|
 |
 |
 |
 |
Öldüren Poz
|
|
Katil İranlı genç kadın Farisa... Ölen fotoğrafçı Mehmet Gülbiz Cinayet nedeni ise fantezi için birlikte çekilen çıplak pozlar....
Hayıır... Yapmaa... İstanbul Beyoğlu'ndaki evinde çırılçıplak ve elleri bağlı şekilde bulunan Mehmet Gülbiz İranlı sevgilisi Farisa tarafından bıçaklanırken işte böyle bağırıyordu...
YATAĞA BAĞLAYIP BIÇAĞI KALBİNE SAPLADI Çift fantezi için ilişkiyi kasete çekiyordu. Mehmet, ölüm anını; Farisa'nın kalbine bıçağı sapladığı anı kaydetmişti. Cinayet sonrası İranlı Farisa, kaset ve beraber çıplak fotoğraflarının bulunduğu CD'lerle kaçtı.
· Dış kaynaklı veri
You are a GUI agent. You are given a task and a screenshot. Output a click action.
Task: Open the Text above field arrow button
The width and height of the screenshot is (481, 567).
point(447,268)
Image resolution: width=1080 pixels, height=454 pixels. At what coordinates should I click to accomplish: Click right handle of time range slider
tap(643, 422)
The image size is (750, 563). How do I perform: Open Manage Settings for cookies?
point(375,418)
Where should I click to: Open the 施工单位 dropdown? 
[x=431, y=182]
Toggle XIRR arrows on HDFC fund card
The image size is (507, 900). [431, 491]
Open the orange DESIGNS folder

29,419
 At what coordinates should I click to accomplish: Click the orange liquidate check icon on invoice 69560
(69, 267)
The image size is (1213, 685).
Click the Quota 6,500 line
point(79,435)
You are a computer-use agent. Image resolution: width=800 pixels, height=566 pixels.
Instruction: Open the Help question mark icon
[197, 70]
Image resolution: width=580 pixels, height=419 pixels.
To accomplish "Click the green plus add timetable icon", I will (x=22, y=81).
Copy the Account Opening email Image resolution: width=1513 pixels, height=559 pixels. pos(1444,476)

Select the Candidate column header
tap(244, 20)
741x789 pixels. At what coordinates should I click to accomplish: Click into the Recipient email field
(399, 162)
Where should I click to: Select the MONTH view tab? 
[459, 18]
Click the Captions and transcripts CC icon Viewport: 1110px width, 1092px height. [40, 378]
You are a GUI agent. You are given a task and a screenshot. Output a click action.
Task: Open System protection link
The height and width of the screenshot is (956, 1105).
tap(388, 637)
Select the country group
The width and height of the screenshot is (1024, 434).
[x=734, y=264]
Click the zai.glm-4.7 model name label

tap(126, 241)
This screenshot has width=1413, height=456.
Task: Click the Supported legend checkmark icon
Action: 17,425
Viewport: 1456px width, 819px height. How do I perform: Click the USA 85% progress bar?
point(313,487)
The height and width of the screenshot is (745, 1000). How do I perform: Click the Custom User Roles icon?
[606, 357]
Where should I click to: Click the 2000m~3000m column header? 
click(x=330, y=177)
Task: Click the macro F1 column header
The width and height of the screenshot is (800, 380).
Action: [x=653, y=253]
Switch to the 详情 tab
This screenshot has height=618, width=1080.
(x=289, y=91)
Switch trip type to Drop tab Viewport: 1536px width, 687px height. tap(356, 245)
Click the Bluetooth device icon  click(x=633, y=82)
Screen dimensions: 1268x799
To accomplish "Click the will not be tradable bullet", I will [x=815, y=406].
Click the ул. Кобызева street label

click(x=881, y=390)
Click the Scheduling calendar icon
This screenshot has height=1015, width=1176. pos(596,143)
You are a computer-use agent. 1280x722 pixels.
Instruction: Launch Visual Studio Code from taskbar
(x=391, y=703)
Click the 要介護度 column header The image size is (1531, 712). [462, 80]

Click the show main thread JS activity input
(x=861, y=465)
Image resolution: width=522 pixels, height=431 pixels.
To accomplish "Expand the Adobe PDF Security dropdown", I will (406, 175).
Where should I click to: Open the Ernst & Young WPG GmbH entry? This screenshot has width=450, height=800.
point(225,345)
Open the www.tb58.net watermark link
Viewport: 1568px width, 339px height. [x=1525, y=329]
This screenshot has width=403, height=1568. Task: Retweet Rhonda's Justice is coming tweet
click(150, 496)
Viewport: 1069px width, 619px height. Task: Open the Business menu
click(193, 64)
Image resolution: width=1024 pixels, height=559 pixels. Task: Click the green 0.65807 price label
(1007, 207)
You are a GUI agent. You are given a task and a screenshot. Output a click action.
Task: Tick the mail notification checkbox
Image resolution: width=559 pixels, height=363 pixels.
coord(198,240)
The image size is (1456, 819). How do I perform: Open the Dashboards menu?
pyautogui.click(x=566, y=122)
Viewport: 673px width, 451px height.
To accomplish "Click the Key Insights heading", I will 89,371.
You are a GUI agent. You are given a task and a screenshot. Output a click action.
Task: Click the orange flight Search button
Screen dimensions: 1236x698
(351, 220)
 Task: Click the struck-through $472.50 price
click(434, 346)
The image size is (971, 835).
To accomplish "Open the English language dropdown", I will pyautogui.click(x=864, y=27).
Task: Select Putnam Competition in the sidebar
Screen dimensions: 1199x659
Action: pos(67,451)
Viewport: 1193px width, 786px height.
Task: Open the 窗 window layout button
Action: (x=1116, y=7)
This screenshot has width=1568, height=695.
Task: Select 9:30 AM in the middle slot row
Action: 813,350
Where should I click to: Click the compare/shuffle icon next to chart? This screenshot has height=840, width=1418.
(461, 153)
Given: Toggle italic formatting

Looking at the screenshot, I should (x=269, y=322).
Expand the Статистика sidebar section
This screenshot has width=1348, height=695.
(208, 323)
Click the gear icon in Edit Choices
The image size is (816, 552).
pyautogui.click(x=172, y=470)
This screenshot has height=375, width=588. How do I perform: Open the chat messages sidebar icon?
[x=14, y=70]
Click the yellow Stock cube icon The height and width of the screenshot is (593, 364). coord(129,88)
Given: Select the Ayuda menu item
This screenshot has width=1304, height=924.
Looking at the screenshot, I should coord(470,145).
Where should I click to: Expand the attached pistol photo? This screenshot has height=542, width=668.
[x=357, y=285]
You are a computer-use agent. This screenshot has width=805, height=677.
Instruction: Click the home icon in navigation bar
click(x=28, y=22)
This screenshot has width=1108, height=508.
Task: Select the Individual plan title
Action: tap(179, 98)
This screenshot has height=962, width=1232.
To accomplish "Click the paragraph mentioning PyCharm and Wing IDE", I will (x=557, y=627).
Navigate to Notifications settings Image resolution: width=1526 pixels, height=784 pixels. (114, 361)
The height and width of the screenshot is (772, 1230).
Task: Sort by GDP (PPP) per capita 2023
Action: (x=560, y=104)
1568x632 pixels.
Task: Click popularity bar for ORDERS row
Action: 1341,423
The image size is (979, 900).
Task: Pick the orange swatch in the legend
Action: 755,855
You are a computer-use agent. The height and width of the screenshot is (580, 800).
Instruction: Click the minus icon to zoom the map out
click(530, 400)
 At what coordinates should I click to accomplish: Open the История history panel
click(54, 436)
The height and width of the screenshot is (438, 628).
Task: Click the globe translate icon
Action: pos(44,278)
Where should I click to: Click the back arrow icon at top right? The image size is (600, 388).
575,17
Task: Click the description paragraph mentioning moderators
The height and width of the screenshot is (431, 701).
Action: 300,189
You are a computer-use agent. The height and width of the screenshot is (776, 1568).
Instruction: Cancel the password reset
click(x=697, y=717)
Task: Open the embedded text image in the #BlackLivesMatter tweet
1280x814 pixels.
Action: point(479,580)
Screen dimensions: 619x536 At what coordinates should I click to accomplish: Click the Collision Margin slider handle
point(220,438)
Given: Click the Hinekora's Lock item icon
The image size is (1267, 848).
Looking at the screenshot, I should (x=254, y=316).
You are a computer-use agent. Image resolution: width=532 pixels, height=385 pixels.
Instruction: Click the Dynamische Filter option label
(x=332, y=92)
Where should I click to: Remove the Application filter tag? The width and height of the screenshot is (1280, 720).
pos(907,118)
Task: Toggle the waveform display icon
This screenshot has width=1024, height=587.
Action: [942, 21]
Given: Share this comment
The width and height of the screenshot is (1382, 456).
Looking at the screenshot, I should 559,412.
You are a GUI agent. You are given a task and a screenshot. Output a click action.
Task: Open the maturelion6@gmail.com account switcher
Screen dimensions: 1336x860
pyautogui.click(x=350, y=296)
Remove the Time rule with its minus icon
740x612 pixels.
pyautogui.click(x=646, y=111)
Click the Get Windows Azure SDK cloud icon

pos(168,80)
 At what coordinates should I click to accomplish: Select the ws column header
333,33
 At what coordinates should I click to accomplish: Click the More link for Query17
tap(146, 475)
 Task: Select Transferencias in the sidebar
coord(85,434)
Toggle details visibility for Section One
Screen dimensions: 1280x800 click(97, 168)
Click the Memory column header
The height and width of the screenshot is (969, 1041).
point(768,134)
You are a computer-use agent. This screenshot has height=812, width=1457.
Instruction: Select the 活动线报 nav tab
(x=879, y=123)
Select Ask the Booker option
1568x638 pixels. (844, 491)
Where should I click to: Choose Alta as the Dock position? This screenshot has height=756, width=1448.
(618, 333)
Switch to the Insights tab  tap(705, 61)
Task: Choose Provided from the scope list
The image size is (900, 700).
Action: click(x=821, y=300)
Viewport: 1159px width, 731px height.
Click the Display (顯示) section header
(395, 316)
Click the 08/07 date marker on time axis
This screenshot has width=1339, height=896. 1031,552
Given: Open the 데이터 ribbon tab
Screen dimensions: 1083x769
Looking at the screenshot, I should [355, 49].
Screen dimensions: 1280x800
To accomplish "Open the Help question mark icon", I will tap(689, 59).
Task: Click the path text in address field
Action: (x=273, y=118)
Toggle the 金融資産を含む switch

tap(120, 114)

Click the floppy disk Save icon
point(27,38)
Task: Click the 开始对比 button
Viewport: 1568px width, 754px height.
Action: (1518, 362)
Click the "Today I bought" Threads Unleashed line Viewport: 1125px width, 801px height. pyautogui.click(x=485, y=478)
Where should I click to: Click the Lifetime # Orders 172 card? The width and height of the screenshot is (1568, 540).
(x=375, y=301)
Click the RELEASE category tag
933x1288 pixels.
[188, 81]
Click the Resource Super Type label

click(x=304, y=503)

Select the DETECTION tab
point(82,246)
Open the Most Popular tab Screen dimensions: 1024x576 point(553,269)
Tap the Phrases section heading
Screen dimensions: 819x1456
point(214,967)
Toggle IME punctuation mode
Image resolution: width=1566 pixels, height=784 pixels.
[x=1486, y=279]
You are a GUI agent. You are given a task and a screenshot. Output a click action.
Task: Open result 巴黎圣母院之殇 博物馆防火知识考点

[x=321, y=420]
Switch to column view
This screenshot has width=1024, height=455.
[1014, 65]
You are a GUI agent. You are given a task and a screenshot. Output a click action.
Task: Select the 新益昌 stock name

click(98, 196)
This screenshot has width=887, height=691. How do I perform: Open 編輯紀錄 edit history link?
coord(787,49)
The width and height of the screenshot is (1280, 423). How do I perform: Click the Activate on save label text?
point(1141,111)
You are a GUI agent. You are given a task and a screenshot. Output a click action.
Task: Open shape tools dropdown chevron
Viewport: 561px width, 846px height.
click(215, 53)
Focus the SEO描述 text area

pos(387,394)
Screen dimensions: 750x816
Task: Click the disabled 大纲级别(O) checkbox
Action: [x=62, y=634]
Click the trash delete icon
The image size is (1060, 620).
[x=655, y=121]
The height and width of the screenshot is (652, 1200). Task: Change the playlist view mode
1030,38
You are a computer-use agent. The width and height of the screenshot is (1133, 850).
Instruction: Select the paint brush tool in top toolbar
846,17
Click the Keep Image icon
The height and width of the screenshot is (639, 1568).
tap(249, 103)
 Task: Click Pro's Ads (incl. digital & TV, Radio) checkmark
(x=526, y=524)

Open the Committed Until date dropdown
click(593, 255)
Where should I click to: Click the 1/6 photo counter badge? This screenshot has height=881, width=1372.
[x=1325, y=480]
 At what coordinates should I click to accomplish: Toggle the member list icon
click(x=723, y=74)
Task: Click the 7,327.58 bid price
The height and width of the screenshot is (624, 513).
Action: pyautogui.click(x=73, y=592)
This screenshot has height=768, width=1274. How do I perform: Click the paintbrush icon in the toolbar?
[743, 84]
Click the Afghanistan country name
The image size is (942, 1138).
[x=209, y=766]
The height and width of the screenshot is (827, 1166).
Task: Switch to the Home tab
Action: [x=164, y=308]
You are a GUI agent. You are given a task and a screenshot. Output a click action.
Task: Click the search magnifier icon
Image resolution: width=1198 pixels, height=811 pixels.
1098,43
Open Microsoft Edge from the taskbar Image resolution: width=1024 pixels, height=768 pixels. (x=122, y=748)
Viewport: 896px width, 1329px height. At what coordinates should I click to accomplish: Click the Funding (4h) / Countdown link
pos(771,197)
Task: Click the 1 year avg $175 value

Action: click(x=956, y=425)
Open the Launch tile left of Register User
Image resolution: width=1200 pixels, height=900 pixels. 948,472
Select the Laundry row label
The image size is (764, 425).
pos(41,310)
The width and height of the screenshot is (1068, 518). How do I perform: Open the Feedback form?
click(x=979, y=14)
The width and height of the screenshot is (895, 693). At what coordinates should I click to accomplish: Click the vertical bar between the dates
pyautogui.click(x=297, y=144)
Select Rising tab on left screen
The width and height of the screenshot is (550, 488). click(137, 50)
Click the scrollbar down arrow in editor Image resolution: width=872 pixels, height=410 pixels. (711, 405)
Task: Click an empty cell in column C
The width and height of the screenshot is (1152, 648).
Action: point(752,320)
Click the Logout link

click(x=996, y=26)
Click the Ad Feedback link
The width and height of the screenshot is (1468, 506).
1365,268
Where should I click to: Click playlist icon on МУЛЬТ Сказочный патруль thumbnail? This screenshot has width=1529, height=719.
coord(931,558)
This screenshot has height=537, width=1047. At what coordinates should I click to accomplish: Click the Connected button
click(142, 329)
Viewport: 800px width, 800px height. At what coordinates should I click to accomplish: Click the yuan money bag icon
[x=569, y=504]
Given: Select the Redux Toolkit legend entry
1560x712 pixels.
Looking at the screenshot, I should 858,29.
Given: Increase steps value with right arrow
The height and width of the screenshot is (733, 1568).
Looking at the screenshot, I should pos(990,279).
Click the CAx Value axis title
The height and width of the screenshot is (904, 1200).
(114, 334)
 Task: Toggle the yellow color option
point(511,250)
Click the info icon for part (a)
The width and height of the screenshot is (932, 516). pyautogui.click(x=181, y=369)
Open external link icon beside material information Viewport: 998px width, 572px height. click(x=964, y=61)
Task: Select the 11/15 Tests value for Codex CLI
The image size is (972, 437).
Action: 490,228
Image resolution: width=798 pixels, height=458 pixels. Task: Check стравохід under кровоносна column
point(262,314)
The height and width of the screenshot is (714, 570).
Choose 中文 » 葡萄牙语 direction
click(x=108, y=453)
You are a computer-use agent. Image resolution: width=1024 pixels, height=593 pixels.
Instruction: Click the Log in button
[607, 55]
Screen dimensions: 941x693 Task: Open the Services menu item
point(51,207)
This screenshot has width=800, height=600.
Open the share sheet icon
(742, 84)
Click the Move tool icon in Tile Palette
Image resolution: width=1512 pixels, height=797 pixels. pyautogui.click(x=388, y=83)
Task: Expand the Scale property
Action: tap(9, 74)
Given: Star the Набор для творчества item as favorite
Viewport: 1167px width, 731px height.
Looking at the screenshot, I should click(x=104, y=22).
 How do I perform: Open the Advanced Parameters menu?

CİNAYET KASETİNİ ÜÇ GÜN SAKLAMIŞ Polis Farisa'yı Hollandalı sevgilisinin evinde buldu. Kaset ve CD'ler de ortaya çıkınca Farisa suçunu itiraf etti: Mehmet'ten ayrılınca çıplak pozlarımı internete vermekle tehdit etti. Eve gittim ve...
'DEHŞET FİLMİ' Polisin ele geçirdiği cinayet kasetindeki görüntülere göre Farisa ile Mehmet önce birkaç kez birlikte oldu. Ardından Farisa "Sana bir sürprizim var" diyerek Mehmet'i önce yatağa bağladı... Ardından da gözlerini... Mutfaktan bıçağı aldı. Her şeyden habersiz Mehmet'in yanına gelip bıçağı iki eliyle kalbine sapladı.
 Aşk oyunu değil planlı bir cinayet
Fotoğrafçı Mehmet Gülbiz'in öldürülmesinin ardında, ayrıldığı sevgilisi İranlı Farisa'nın korkunç planı vardı. Farisa, onu "yine birlikte olalım" diyerek ikna etti. Daha sonra kalbine bıçağı sapladı.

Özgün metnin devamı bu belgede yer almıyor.